-- Start DATA ROWS --
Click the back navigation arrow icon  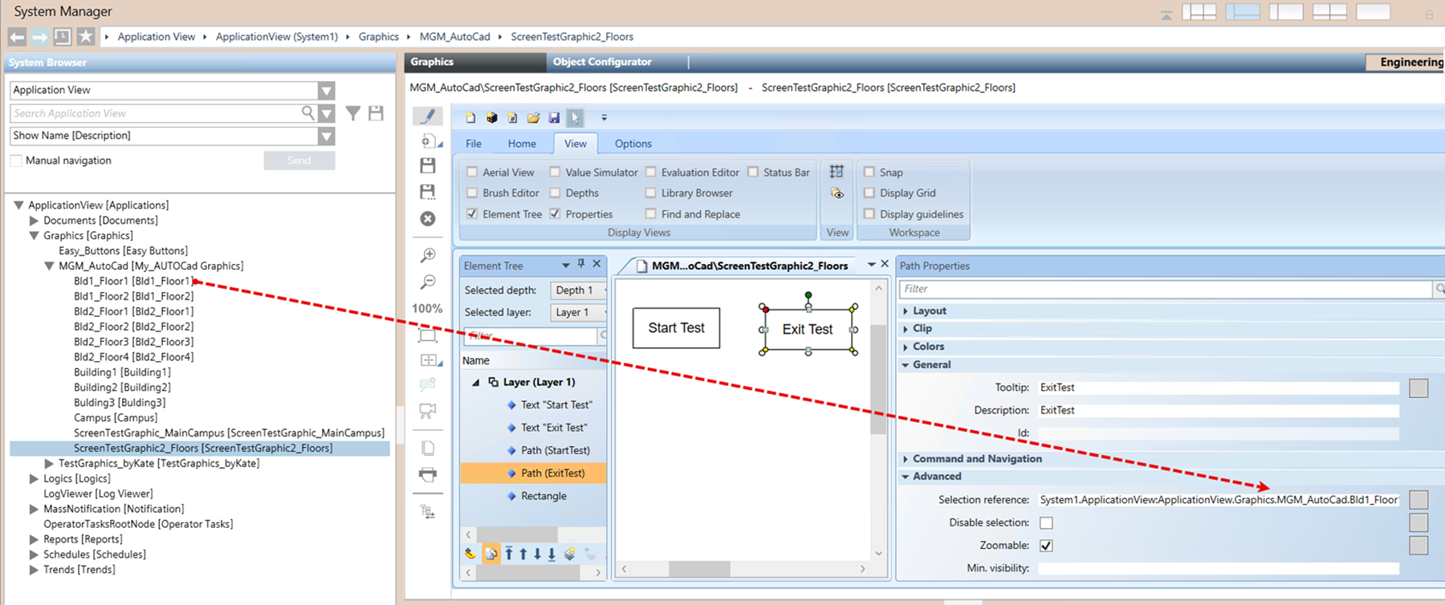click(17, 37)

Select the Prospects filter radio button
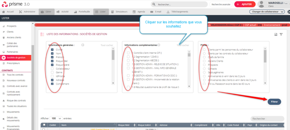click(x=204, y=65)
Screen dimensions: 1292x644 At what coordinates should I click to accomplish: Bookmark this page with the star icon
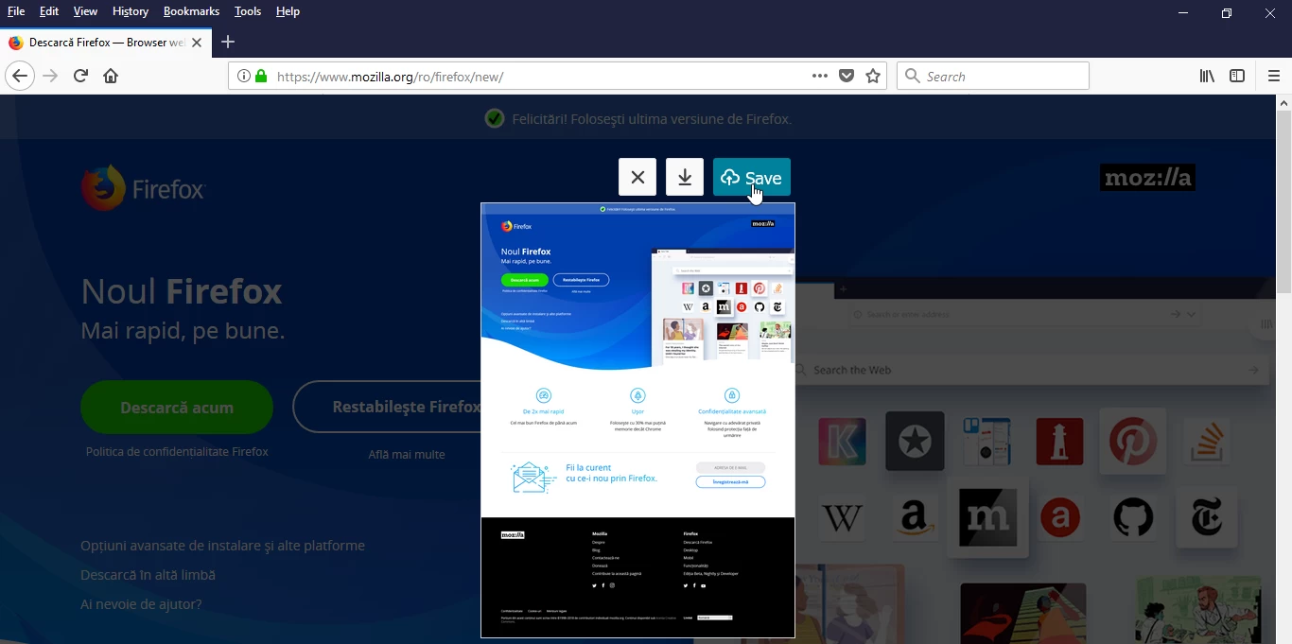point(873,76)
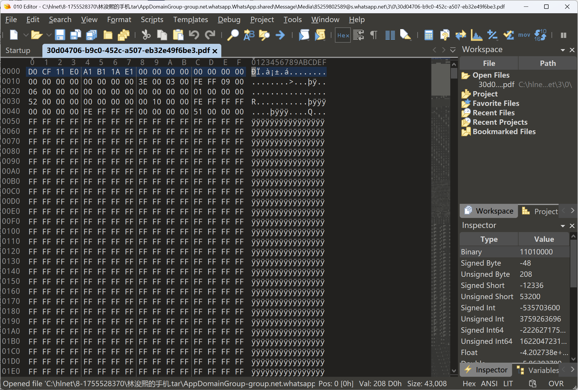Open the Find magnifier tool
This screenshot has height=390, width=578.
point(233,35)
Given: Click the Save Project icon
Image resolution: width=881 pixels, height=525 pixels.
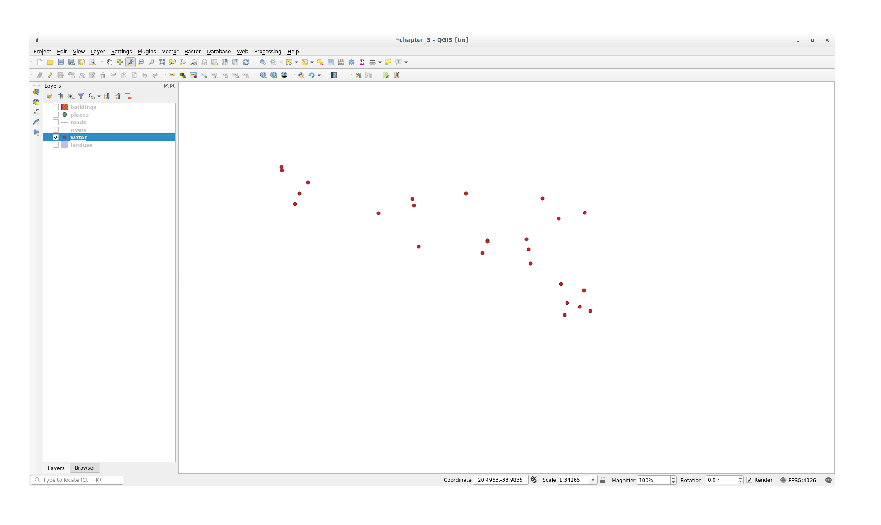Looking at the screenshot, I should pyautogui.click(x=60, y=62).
-- End DATA ROWS --
> [TASK PROMPT]
Retype the entries from the line that contains "Given: Click the Save Project icon" through the last line of the entries, and leave the pictures out.

> [RESULT BELOW]
Given: Click the Save Project icon
Image resolution: width=881 pixels, height=525 pixels.
Looking at the screenshot, I should pyautogui.click(x=60, y=62).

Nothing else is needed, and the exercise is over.